А зимой мы обрабатываем и анализируем материалы, готовим фотоальбомы, видеофильмы, публикуем научно-методические материалы, готовим новых вожатых, проводим традиционные корчаковские уроки, на которых читают лекции специалисты по педагогике и психологии, организуем научно-практические студенческие семинары. В 2000 году была открыта «Школа вожатых корчаковских лагерей». В 2001 году провели 9-й летний лагерь.

- В одной из публикаций о лагере «Наш дом» прочла, что лагерь учит всех его участников деятельной любви к миру. И прежде всего это свойственно вам – главной «Маме» российских корчаковцев. Наверное, к этому приложил руку и наш институт. Что дал он вам?

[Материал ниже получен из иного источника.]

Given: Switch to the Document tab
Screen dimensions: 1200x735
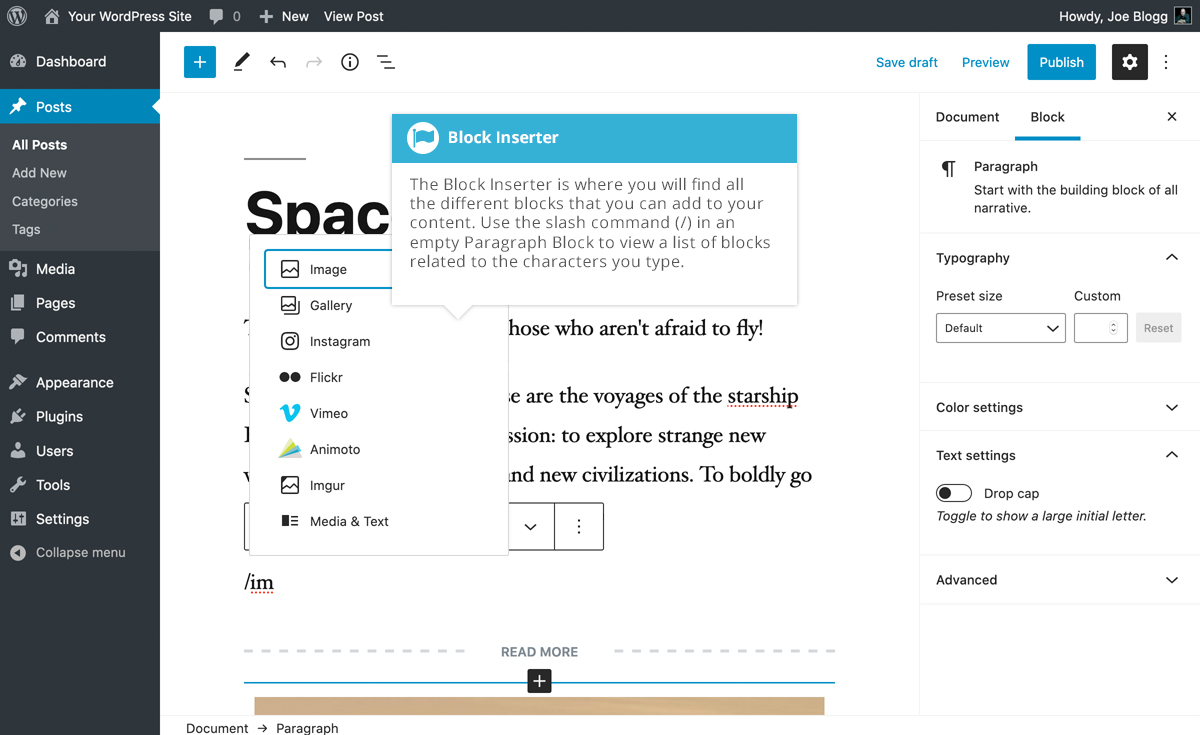Looking at the screenshot, I should (x=967, y=117).
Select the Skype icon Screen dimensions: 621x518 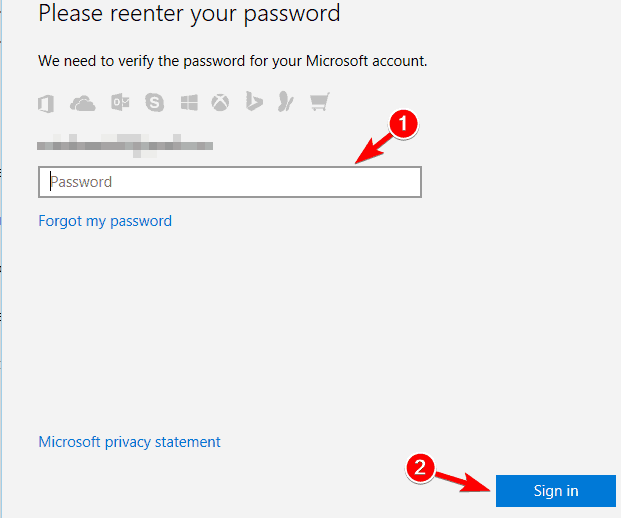[154, 103]

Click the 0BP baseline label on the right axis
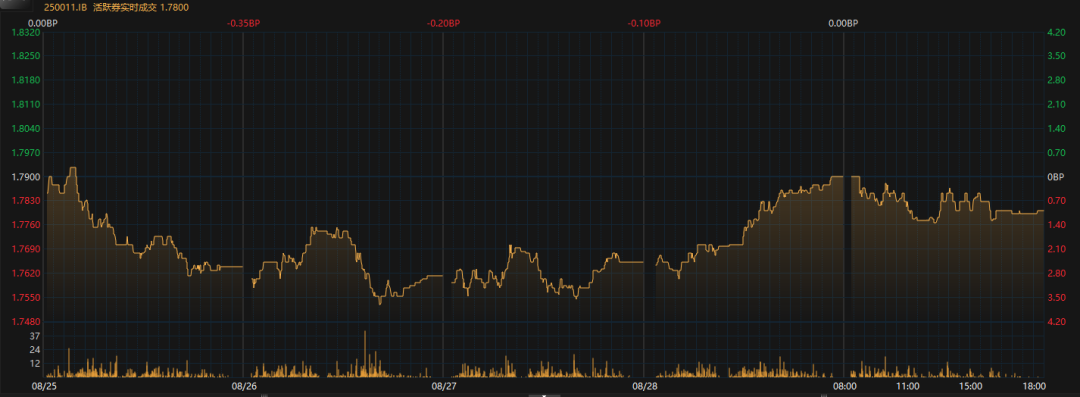pos(1056,176)
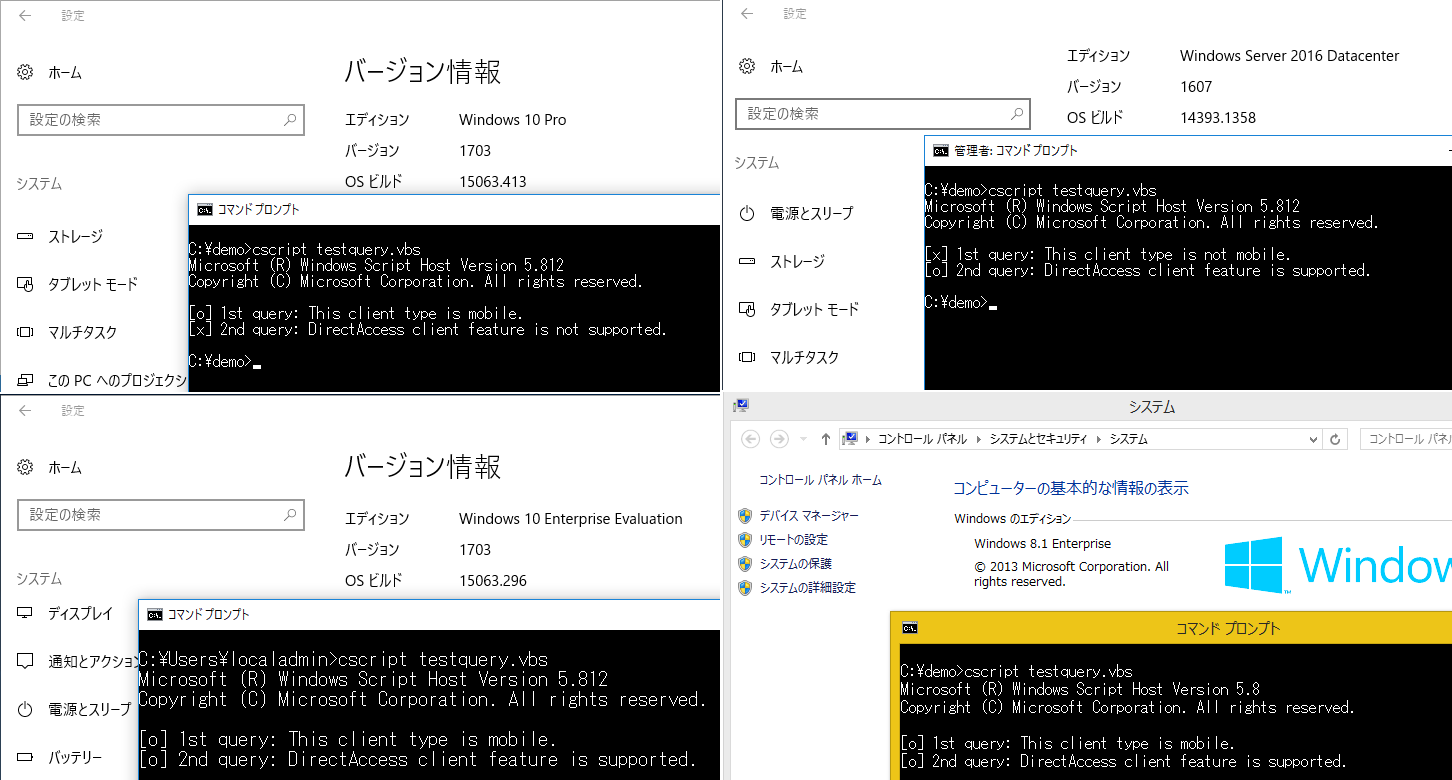1452x780 pixels.
Task: Open the address bar dropdown in the System window
Action: point(1315,439)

- Главное, что дал институт – это друзья. Есть люди, с которыми жизнь связала меня с первого дня института - и навеки. Даже больше, чем их – со мной. У нас не было религии. Нашей религией стала дружба. Я больше, чем в любовь, верю в дружбу. МГПИ был тем пространством, где мы познали, что дружба – это навсегда. В институте мы учились дружить, потому что быстро поняли: дружить – это не только петь вместе песни. Нас связывали очень глубокие отношения. У нас было общее военное детство, у многих репрессированы родители, бедность. Но никто не озлобился! И наш МГПИ поддерживал в людях доброту и доброжелательность. Люди, которые нас окружали, задали очень высокий интеллектуальный и нравственный стандарт. Я не представляю, чтобы наши ребята могли совершить какую-нибудь подлость. Конечно, тон задавали они. А мы, девчонки, увидев в них талант, своей бескорыстной любовью к ним, своим восхищением их поддерживали.

А потом дружеские МГПИшные связи как-то затихли. Некоторое время мы мало виделись. Но когда в 1984 году встретились на кладбище у могилы Юры Визбора, все словно опомнились. Я помню, как Юра Коваль, которого я не видела много лет, подошёл ко мне и сказал: «Ирка, что же мы делаем? Надо нам видеться чаще!» И позвал всех к себе в мастерскую. Мы приехали туда и больше не расстаёмся. Для меня мой родной институт по-прежнему надежда и опора. Не то чтобы я туда возвращалась, я просто оттуда не уходила. Я безумно люблю институт! Не знаю, почему мне так повезло, но институт был счастьем!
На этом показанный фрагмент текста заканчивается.